__TASK TO CARRY OUT__
What you return should be each line of the data containing the string "will".

__INFORMATION PROVIDED__

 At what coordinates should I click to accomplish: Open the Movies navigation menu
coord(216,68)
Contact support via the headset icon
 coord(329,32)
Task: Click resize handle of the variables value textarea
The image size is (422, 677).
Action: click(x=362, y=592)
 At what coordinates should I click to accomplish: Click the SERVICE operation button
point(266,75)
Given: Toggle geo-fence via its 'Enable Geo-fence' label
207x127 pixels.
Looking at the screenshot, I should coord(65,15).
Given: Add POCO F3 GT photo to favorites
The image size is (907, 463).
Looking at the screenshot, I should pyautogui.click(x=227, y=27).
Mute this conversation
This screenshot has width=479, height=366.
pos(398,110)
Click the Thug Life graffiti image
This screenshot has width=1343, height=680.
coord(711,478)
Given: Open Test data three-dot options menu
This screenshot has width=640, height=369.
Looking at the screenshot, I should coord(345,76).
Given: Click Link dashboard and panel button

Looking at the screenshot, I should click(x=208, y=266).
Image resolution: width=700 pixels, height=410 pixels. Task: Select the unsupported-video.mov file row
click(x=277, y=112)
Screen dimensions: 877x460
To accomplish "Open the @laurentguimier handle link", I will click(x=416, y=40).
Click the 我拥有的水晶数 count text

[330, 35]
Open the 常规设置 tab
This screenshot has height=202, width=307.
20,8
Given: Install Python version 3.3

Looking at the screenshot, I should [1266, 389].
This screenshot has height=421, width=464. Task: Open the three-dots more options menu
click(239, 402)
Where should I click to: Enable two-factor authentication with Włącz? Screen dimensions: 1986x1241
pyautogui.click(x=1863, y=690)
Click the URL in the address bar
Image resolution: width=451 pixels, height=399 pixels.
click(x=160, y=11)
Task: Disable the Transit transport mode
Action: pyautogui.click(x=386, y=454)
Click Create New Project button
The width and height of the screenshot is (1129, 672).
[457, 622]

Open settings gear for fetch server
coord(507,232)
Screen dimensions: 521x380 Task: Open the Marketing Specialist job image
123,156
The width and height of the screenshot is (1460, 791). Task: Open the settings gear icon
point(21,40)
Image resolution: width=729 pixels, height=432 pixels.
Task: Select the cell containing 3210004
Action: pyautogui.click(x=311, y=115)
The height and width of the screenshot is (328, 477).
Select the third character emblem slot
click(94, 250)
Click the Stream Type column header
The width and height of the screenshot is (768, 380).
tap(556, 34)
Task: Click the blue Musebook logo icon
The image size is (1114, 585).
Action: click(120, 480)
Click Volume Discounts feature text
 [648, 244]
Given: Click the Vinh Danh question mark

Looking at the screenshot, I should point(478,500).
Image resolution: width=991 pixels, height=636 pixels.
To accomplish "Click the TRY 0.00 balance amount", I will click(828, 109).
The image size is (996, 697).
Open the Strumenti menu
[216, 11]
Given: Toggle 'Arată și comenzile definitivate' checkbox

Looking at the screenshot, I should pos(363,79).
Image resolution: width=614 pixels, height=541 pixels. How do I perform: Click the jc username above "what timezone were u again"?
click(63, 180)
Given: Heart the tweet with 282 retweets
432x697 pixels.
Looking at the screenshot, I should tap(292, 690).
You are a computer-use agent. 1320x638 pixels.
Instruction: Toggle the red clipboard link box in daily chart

__PROBLEM SOLUTION__
To accomplish "Open the @laurentguimier handle link", I will click(x=416, y=40).
To accomplish "Click the TRY 0.00 balance amount", I will click(828, 109).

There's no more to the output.